(Collected data entries)
=== Section Start ===

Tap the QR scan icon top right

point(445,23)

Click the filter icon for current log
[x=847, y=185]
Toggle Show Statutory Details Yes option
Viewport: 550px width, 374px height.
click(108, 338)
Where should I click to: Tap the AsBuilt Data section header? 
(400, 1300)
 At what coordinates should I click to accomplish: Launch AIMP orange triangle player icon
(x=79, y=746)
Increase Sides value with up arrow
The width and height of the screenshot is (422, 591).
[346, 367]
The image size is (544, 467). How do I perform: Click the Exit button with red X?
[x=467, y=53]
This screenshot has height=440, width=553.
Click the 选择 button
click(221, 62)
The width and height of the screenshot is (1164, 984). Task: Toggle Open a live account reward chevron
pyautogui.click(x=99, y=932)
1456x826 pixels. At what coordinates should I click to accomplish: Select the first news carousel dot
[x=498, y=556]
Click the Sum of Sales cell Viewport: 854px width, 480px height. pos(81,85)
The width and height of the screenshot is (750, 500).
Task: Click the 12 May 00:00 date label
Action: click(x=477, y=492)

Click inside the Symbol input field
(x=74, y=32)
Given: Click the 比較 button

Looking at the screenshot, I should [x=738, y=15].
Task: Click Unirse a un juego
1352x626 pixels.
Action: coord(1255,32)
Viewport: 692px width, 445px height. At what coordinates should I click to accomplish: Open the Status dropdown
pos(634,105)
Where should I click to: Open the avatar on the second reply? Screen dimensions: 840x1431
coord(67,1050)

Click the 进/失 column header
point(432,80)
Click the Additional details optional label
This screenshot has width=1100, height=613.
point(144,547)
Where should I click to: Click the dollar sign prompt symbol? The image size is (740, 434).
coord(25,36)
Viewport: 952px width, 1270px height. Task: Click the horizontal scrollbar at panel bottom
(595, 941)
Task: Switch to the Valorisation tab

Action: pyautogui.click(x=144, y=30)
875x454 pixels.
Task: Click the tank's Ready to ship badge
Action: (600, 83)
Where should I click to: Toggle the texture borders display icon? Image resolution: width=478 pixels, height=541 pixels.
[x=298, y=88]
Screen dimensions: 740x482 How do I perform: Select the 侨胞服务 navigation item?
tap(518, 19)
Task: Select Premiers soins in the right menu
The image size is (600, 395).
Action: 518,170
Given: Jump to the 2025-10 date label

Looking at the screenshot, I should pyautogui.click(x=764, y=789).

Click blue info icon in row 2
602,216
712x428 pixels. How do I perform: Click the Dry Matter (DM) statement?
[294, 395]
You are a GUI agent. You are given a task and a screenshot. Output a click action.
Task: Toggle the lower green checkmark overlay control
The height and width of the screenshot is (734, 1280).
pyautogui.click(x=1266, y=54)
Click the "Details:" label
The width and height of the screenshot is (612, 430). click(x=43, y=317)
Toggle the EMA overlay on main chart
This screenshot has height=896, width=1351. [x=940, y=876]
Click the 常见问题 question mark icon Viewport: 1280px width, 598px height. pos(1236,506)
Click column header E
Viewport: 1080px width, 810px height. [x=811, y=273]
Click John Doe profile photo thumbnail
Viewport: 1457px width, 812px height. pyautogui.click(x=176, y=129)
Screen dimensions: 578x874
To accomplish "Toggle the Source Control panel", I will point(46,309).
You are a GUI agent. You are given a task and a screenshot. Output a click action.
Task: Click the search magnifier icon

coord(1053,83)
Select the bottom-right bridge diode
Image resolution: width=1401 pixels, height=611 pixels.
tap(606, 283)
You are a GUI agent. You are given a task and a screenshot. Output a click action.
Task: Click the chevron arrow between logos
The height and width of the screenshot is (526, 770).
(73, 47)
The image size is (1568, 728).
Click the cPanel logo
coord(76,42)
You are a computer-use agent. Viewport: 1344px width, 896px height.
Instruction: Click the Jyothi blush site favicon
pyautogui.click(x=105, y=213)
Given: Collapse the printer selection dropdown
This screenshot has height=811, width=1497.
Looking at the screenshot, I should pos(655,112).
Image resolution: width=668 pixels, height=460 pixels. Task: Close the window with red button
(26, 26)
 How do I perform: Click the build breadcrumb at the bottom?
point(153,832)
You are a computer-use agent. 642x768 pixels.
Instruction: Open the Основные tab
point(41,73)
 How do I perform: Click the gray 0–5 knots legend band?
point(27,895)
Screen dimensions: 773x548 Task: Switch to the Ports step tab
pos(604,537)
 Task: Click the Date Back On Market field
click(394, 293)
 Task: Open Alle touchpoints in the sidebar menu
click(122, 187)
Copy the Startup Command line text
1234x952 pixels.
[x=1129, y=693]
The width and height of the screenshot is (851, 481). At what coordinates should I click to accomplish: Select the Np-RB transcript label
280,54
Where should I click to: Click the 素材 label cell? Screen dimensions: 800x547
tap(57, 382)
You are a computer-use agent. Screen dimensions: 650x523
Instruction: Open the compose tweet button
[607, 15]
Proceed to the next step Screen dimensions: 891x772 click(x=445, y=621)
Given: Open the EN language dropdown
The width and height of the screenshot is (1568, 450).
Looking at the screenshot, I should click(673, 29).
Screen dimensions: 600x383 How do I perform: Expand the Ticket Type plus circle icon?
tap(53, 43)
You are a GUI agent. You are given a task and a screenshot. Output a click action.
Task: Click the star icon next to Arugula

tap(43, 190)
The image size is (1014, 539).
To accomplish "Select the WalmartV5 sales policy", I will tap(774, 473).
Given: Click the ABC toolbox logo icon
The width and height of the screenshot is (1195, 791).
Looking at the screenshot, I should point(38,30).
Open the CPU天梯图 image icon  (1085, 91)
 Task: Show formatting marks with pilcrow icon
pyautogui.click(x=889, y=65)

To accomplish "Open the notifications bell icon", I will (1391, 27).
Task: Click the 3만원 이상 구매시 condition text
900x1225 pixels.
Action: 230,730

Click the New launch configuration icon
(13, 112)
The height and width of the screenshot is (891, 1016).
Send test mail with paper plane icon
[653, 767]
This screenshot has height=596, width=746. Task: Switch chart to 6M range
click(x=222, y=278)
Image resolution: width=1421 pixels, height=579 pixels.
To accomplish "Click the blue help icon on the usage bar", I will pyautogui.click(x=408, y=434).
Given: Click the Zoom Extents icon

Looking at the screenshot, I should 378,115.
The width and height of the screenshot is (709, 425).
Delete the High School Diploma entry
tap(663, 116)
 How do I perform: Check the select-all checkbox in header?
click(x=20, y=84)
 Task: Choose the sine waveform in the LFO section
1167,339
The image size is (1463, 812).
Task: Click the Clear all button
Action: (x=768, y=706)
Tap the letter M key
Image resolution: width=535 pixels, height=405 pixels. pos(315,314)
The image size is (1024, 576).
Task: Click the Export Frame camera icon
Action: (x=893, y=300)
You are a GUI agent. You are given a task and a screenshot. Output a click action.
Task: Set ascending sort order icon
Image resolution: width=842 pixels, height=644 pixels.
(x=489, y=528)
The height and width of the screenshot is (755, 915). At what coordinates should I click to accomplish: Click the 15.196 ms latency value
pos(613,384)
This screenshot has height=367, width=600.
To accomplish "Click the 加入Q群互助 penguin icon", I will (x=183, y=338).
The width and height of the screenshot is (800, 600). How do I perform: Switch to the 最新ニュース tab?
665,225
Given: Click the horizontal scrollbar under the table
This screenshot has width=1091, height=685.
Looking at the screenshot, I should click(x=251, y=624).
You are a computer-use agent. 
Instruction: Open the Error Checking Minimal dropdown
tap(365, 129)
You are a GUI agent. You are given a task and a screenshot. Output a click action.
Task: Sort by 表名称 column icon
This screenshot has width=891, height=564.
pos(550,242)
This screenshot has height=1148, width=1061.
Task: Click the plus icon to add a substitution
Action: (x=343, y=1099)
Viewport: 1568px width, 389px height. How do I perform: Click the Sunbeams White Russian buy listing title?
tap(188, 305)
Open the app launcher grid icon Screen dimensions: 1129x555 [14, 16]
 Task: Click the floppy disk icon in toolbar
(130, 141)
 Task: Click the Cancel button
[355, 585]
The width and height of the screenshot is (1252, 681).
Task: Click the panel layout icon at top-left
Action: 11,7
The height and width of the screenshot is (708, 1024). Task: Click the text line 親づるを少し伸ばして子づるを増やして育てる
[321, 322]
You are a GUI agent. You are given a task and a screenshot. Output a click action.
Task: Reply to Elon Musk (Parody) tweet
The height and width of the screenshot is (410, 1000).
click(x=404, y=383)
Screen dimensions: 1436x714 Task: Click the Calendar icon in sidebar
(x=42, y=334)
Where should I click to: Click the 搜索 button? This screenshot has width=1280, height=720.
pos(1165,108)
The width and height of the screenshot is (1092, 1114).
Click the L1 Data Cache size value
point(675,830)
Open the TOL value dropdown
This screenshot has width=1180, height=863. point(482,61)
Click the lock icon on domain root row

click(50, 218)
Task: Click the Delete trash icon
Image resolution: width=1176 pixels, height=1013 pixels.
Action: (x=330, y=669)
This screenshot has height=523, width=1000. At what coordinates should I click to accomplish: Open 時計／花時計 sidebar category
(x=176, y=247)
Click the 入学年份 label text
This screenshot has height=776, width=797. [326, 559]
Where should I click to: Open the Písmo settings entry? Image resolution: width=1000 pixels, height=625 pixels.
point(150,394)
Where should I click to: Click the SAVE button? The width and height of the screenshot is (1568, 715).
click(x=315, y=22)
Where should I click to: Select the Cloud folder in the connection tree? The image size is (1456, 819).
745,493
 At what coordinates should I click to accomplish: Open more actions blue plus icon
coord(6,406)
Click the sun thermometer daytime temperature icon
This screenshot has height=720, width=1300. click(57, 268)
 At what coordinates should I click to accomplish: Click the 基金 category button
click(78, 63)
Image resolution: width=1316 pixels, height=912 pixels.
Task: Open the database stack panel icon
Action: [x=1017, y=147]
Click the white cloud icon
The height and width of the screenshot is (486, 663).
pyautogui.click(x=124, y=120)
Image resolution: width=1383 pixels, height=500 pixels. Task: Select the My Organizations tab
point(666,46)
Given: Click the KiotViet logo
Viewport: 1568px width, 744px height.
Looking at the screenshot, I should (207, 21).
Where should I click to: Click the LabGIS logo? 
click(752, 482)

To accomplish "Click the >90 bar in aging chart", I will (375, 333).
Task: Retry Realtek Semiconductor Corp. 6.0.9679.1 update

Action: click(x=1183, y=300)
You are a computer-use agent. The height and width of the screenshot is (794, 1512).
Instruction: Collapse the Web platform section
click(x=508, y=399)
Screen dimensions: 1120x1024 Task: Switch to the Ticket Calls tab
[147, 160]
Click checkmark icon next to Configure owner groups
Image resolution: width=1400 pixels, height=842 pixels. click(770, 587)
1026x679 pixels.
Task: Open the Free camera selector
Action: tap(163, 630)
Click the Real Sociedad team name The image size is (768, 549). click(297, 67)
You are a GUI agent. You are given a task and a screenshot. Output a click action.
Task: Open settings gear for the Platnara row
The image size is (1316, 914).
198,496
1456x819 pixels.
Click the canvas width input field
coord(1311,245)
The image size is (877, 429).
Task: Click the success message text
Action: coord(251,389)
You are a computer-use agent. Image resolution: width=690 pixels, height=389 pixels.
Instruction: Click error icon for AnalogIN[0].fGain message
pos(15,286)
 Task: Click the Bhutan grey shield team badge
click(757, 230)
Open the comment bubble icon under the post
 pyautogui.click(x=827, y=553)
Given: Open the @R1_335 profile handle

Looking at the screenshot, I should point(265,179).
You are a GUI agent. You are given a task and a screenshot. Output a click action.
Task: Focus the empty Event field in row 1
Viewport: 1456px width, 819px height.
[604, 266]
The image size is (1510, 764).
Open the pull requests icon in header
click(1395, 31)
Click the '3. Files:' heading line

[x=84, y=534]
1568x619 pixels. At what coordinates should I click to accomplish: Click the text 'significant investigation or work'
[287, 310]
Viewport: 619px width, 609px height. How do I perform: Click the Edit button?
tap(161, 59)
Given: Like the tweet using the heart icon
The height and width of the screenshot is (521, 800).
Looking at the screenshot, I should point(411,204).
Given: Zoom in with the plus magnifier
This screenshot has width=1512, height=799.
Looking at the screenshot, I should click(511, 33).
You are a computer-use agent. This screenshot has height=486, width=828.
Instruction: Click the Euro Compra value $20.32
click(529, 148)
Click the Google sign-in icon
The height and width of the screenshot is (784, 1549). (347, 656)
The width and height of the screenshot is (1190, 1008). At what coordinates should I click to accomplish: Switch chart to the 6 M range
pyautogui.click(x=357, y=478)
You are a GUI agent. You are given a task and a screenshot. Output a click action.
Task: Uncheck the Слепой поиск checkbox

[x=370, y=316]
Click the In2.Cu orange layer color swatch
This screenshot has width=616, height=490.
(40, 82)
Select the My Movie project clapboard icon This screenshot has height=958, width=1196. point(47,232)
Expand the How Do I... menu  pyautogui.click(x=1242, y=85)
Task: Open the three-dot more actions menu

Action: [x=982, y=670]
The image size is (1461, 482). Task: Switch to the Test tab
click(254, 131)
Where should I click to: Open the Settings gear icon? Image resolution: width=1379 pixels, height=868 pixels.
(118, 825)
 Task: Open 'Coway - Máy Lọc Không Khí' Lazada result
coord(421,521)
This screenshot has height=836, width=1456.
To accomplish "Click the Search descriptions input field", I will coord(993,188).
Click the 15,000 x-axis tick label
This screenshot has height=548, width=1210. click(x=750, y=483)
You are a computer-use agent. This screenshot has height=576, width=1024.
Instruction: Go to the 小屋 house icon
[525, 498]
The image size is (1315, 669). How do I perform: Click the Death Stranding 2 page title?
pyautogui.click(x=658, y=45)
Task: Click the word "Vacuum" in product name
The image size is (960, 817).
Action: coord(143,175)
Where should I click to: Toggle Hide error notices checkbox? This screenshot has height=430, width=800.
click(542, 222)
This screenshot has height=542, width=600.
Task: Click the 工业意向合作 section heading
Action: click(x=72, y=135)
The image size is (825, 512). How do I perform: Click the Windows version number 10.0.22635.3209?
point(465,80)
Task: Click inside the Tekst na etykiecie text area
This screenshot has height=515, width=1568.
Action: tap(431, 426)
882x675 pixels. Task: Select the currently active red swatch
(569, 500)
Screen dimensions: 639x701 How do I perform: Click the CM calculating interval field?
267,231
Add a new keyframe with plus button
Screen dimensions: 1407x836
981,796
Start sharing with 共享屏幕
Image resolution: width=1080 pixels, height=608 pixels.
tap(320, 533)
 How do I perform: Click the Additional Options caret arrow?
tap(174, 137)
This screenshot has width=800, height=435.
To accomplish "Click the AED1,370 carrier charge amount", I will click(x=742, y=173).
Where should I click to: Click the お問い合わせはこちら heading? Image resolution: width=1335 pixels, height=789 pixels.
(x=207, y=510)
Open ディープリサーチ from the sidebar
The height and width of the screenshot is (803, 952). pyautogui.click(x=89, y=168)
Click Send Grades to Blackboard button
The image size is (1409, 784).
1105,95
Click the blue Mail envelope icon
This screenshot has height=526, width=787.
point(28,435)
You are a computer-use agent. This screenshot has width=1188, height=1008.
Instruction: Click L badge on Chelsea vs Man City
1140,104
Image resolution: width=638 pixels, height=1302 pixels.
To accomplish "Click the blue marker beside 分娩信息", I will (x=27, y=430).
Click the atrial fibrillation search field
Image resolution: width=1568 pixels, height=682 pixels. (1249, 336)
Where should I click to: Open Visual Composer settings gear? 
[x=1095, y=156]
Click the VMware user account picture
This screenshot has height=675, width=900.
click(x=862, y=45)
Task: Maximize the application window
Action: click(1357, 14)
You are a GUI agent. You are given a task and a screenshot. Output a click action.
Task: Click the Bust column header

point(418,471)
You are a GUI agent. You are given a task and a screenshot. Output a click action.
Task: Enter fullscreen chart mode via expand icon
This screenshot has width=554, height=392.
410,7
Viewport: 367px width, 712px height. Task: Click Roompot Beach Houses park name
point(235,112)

=== Section End ===

What to produce: Please give an exact copy of the entries above, from the line with "Task: Click the star icon next to Arugula" down to the line with "Open the CPU天梯图", inclusive, and nothing else.

Task solution:
Task: Click the star icon next to Arugula

tap(43, 190)
The image size is (1014, 539).
To accomplish "Select the WalmartV5 sales policy", I will tap(774, 473).
Given: Click the ABC toolbox logo icon
The width and height of the screenshot is (1195, 791).
Looking at the screenshot, I should point(38,30).
Open the CPU天梯图 image icon  (1085, 91)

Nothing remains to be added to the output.